Numerical Analysis of Chemo-Mechanical Couplings in Geomaterials at the Microscale

Abstract

To reduce the impact of human activities on climate change, engineering applications envision the injection of fluid into an underground reservoir, resulting in a modification of the chemistry. This destabilization instigates an evolution of the microstructure of the host material through local dissolution/precipitation reactions, impacting the mechanical parameters at the sample scale. The development and application of numerical models, which explicitly describe the microstructure, have emerged as a promising method for enhancing our comprehension of the interactions between mechanics and chemistry along the different scales involved.

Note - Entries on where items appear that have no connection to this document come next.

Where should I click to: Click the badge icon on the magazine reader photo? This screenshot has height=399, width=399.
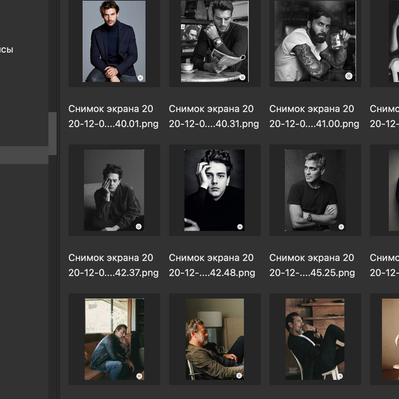pos(242,77)
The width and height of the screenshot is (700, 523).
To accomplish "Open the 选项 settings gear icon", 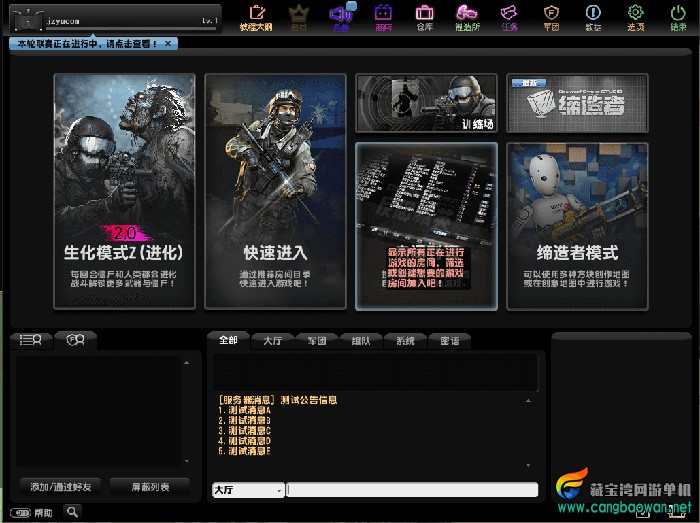I will [x=635, y=17].
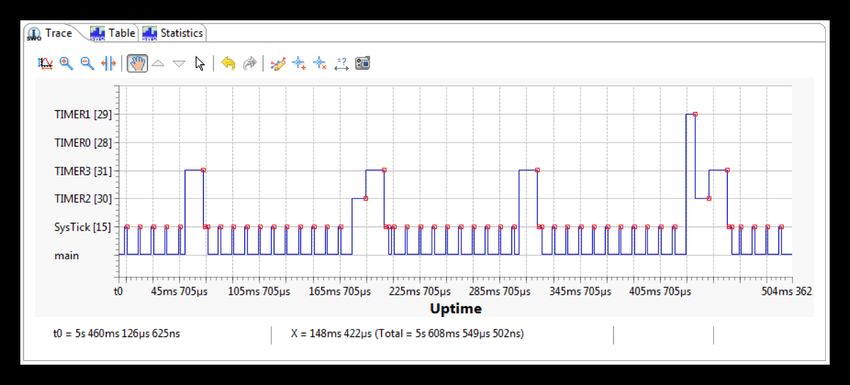Click the remove marker crosshair icon
This screenshot has width=850, height=385.
(x=320, y=63)
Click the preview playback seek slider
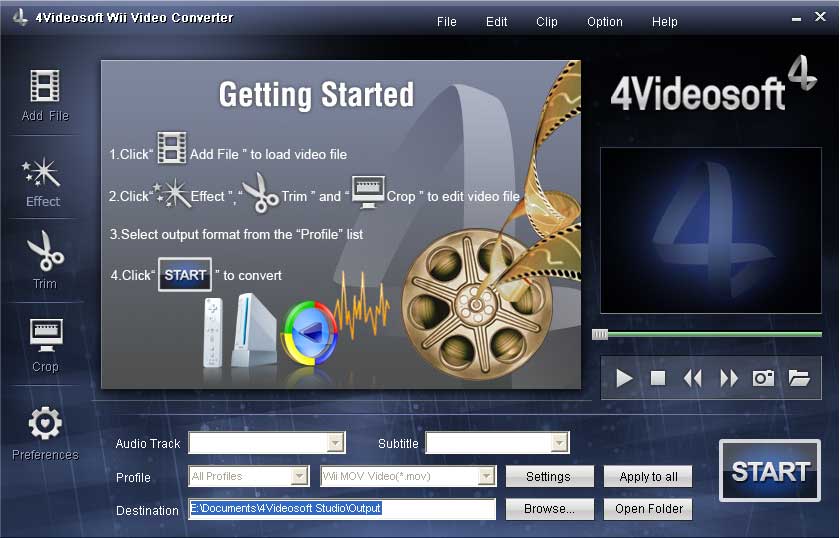840x538 pixels. pyautogui.click(x=710, y=335)
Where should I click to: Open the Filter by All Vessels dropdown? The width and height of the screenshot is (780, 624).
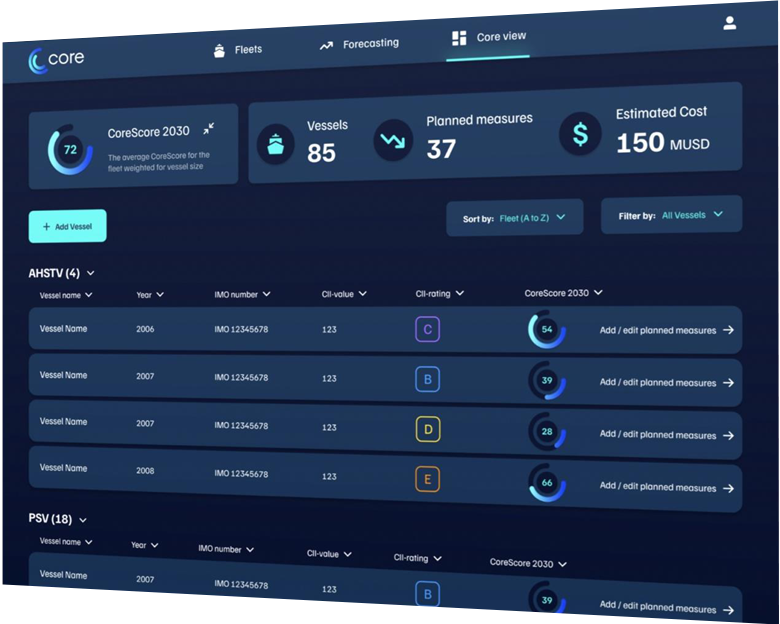pyautogui.click(x=671, y=215)
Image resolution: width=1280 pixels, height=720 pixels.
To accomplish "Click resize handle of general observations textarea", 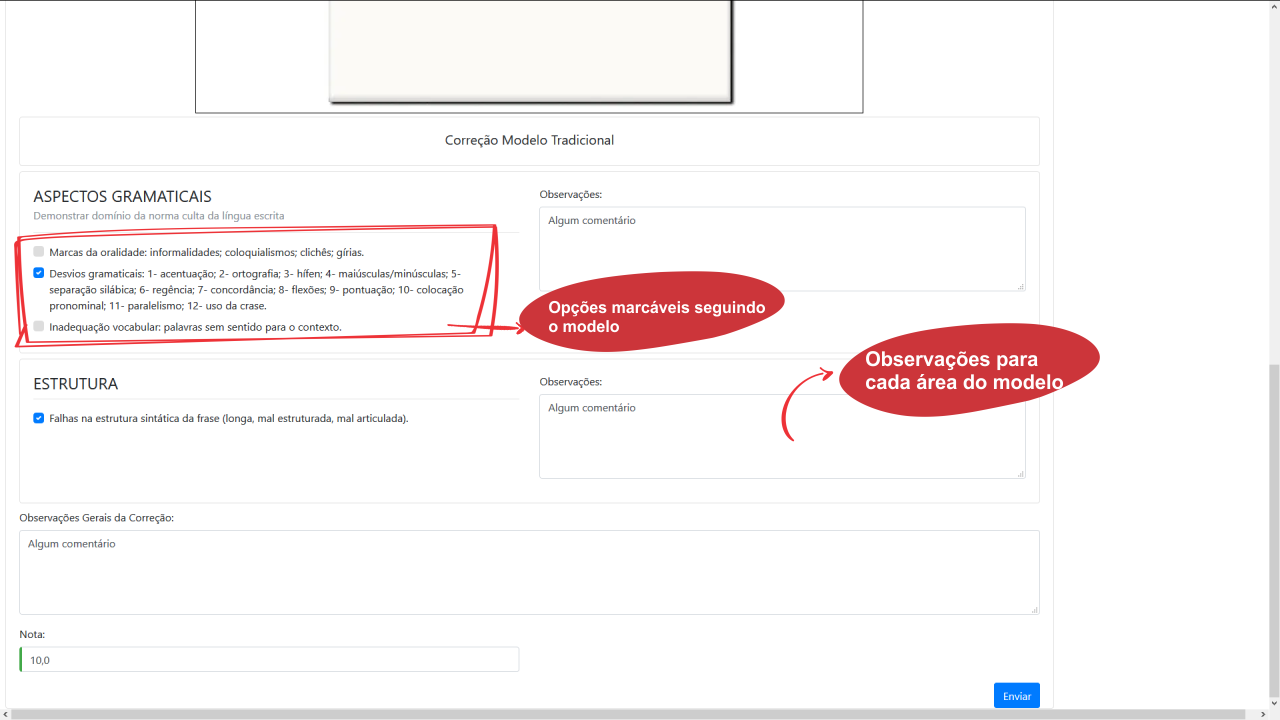I will click(1035, 610).

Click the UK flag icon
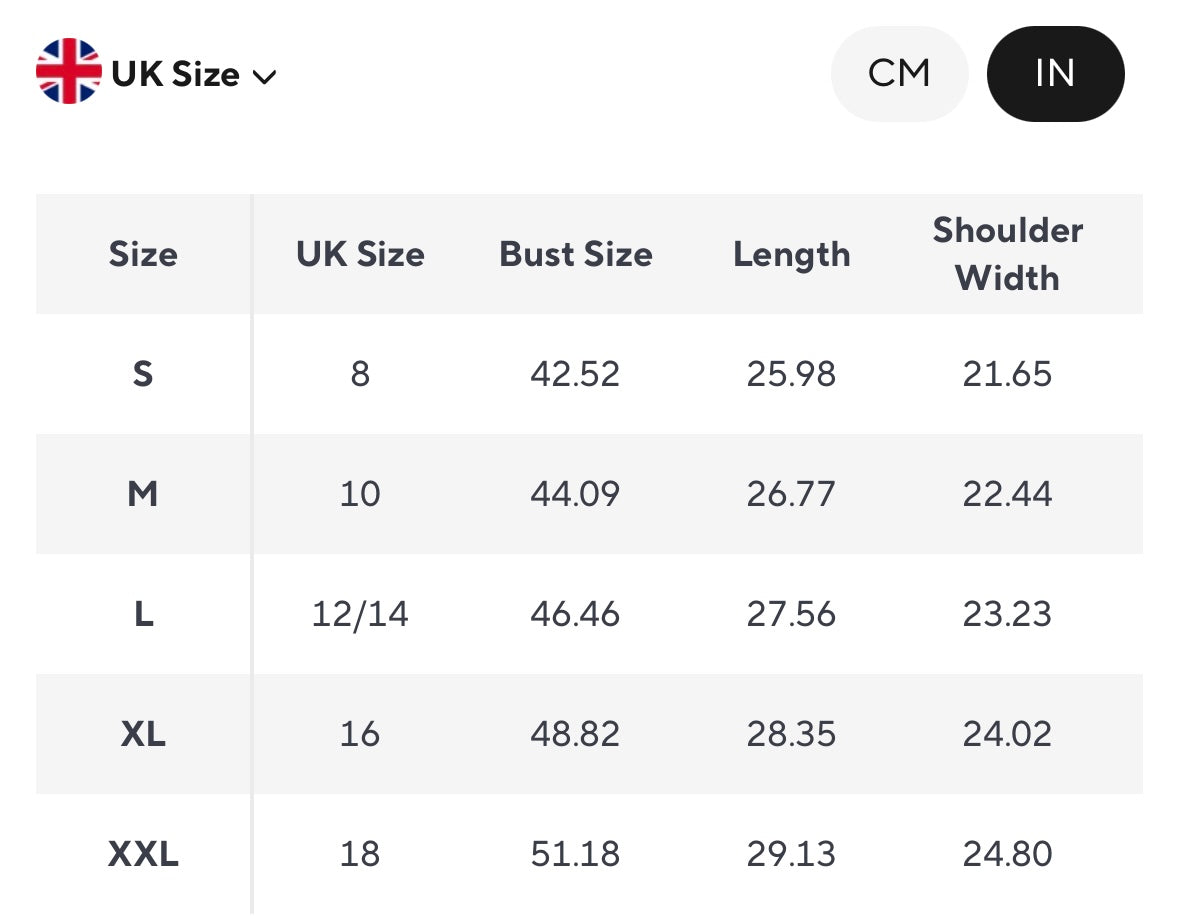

Indeed, the local addition/removal of mass (chemistry) occurs at the scale of the grains. Subsequently, the mechanical properties at the sample scale evolve while the morphology of the grains and the microstructure are modified.This study focuses on three phenomena involving chemo-mechanical couplings: the debonding, the hydration of a cement-based material, and the pressure-solution phenomenon. In these investigations, the chemistry is captured with a Phase-Field description, while the mechanics are modeled with a Discrete Element Model. Furthermore, these formulations have been coupled to develop the Phase-Field Discrete Element Model, a formulation available to capture (i) granular reorganization, (ii) irregular grain shape, (iii) force transmitted at the contacts, (iv) heterogeneous dissolution/precipitation, (v) diffusion of the solute in the pore space and (vi) rate-limiting processes. This study depicts the pivotal impact of chemistry on the mechanical characteristics of a geomaterial. Notably, the state of stress of a cemented granular material appears impacted by the dissolution of bonds. In a similar vein, the mechanical properties of a cement-based material can be deduced from the evolution of the microstructure modeled explicitly during the hydration process. Finally, the novel Phase-Field Discrete Element Method has been calibrated and validated with experimental data available in the literature for the pressure-solution phenomenon. Furthermore, the impact of the precipitation and granular reorganization, which have been frequently neglected in the literature, on creep behavior due to pressure-solution has been emphasized.